César inclinaba el rostro, considerando seriamente la cuestión.
– Me parece prematuro hacer nada… Aún ignoramos si Álvaro murió accidentalmente o no.
– ¿Y los documentos?
– Estoy seguro de que alguien, en alguna parte, dará una respuesta a esa pregunta. La cuestión, supongo, reside en si quien te hizo llegar el informe es también responsable de la muerte de Álvaro, o si una cosa nada tiene que ver con la otra…
– ¿Y si se confirma lo peor?
César tardó un rato en responder.
– En ese caso, sólo veo dos opciones. Las clásicas, princesita: huir o seguir adelante. Puesto en el dilema, supongo que votaría por huir; pero eso no significa gran cosa… Sabes que, si me lo propongo, puedo llegar a ser endiabladamente pusilánime.
Ella había cruzado las manos sobre la nuca, bajo el cabello, y reflexionaba mirando los ojos claros del anticuario.
– ¿Y de veras huirías así, antes de saber lo que está ocurriendo?
– De veras. Ya sabes que la curiosidad mató al gato.
– No es eso lo que me enseñaste cuando era una cría, ¿recuerdas?… Jamás hay que salir de una habitación sin registrar los cajones.
– Sí; pero entonces nadie andaba por ahí resbalando en las bañeras.

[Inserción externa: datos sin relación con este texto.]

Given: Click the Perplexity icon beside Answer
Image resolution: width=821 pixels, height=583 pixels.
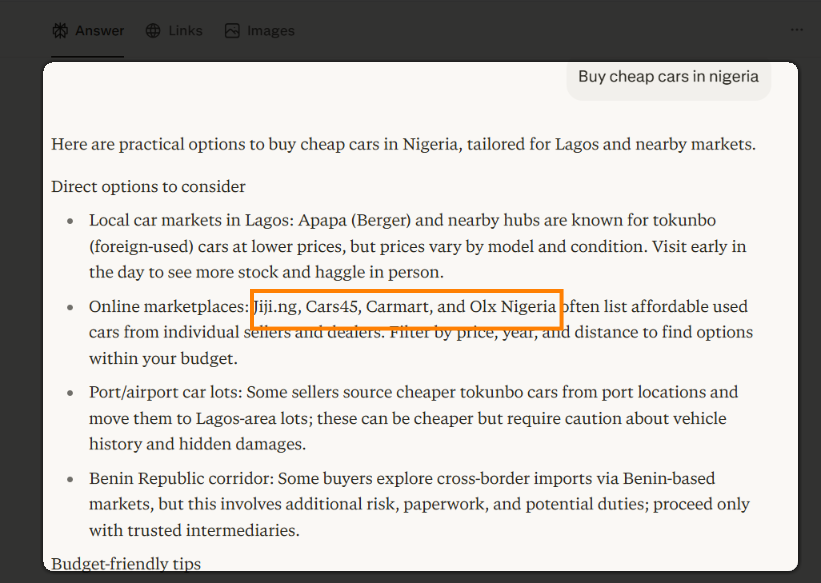Looking at the screenshot, I should coord(60,31).
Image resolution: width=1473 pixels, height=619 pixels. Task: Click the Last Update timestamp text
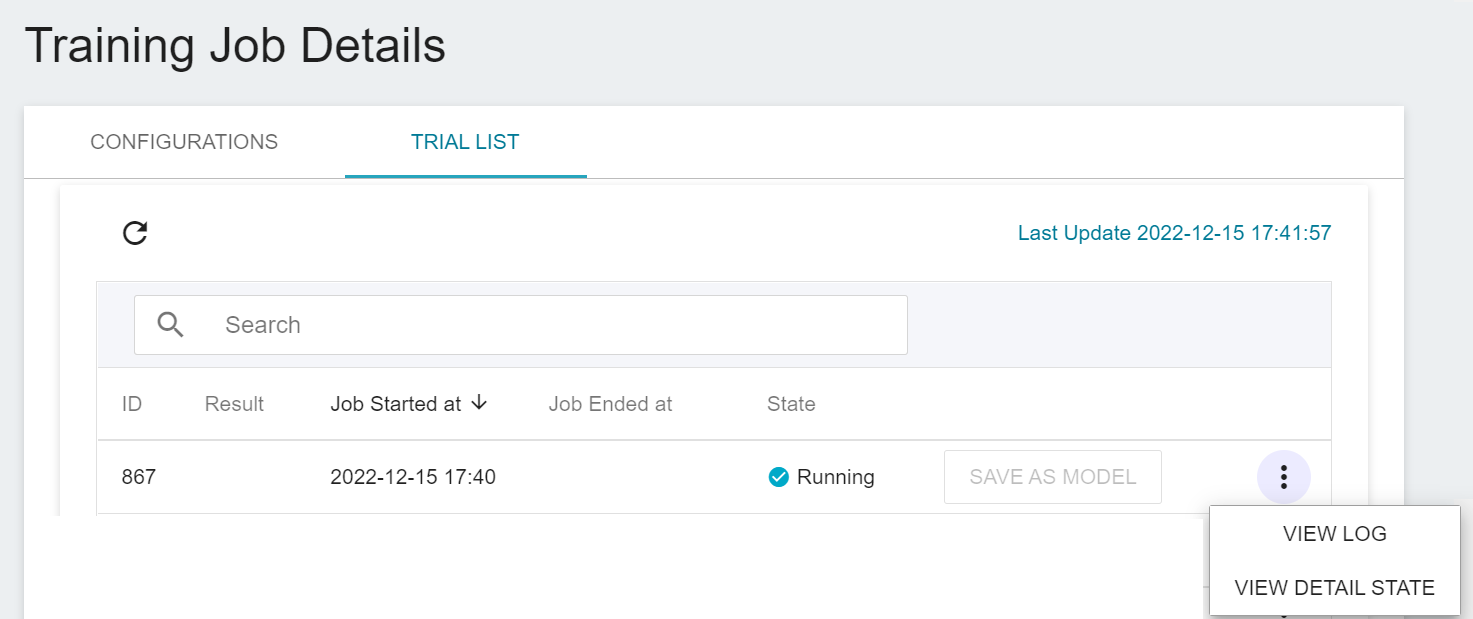point(1174,234)
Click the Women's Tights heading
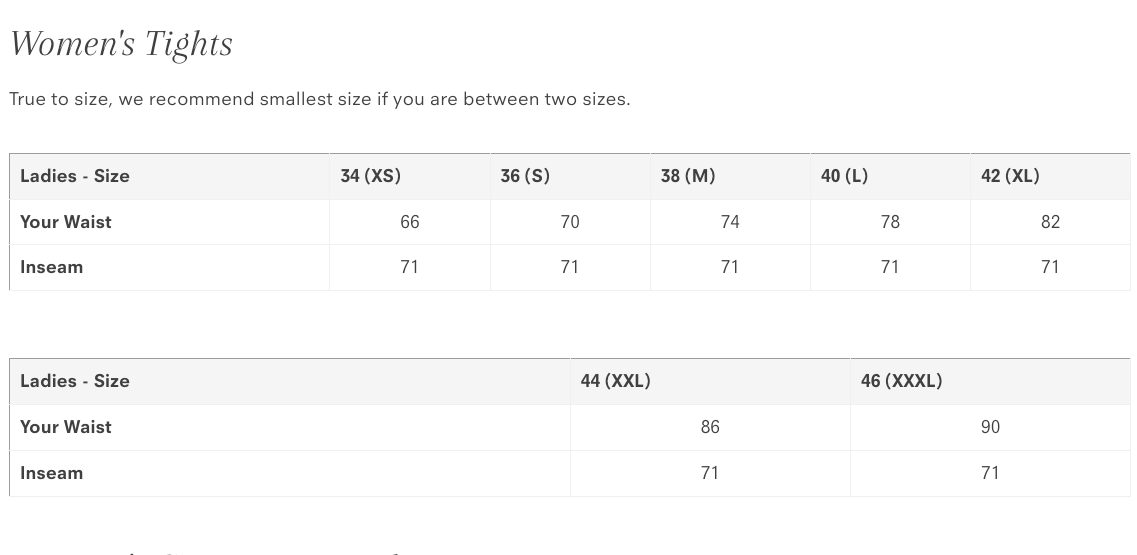This screenshot has height=555, width=1137. click(x=121, y=44)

– Eres un hipócrita. En el fondo te mueres por saber lo que pasa.
El anticuario hizo un mohín de reproche.
– Decir que me muero, cariño, es de pésimo gusto, dadas las circunstancias… Precisamente lo que no me apetece nada es morir, ahora que soy casi anciano y tengo adorables jovencitos que alivian mi vejez. Tampoco deseo que mueras tú.

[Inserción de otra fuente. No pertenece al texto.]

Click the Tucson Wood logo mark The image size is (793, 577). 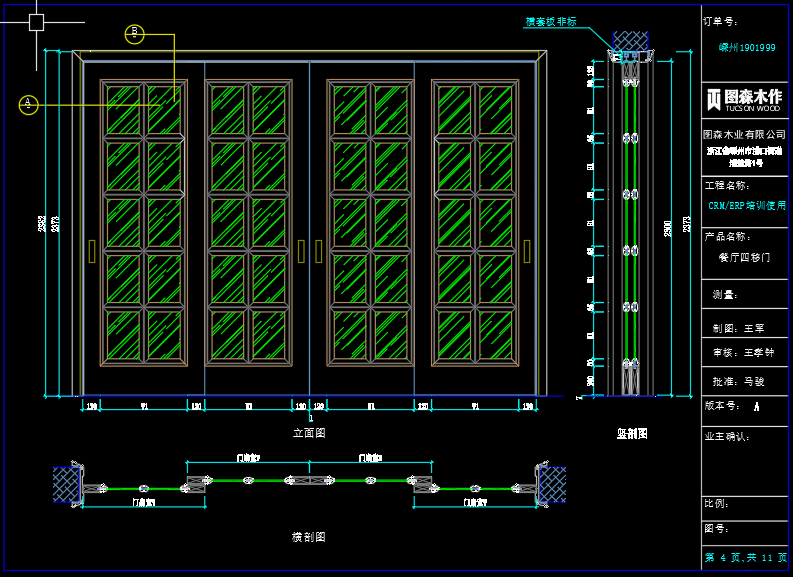click(714, 99)
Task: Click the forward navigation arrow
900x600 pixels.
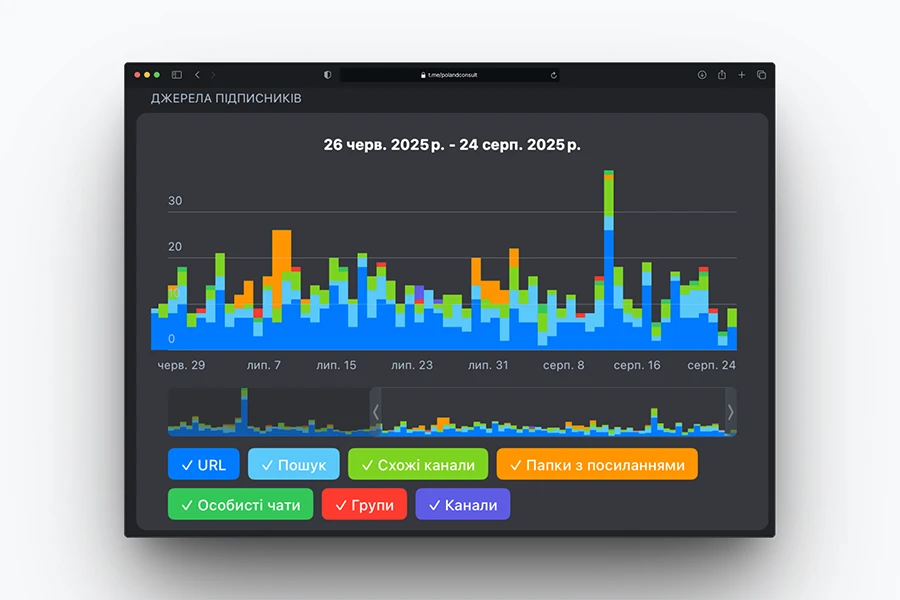Action: [x=212, y=75]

– ¿Y si decido seguir, hasta enterarme de lo que pasa con ese cuadro?
César frunció los labios e hizo vagar su mirada, como si ni siquiera hubiese considerado esa alternativa.
– ¿Por qué habías de hacerlo? Dame una buena razón.
– Por Álvaro.
– No me vale. Álvaro ya no importaba hasta ese punto; te conozco lo bastante como para saberlo… Además, según lo que has contado, él no jugaba limpio en este asunto.

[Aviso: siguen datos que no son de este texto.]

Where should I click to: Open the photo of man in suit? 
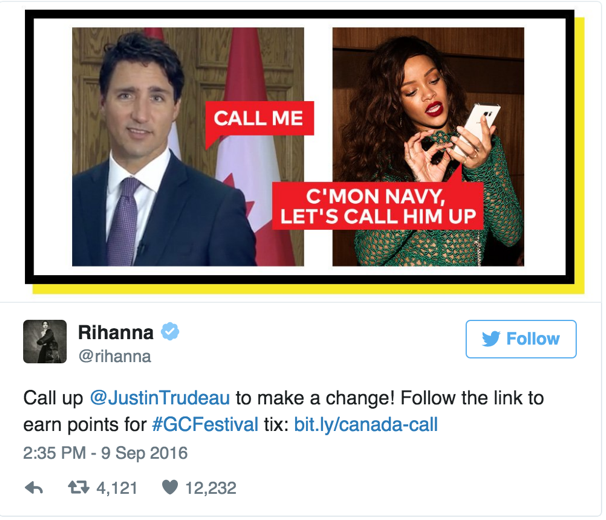pos(188,147)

– Entonces por mí -Julia cruzó los brazos, desafiante-. A fin de cuentas, se trata de mi cuadro.
– Oye, creí que estabas asustada. Eso dijiste antes.
– Y lo estoy. Me hago pipí de miedo.
– Entiendo -César apoyó la barbilla sobre sus dedos enlazados, en los que relucía el topacio-. En la práctica -añadió tras una breve reflexión- se trata de buscar el tesoro. ¿No es eso lo que intentas decir?… Como en los viejos tiempos, cuando sólo eras una cría testaruda.
– Como en los viejos tiempos.
– Qué horror. ¿Tú y yo?
– Tú y yo.
– Olvidas a Muñoz. Lo hemos enrolado a bordo.
– Tienes razón. Muñoz, tú y yo, naturalmente.
César hizo una mueca. En sus ojos saltaba una chispa divertida.
– Habrá que enseñarle, entonces, la canción de los piratas. No creo que la sepa.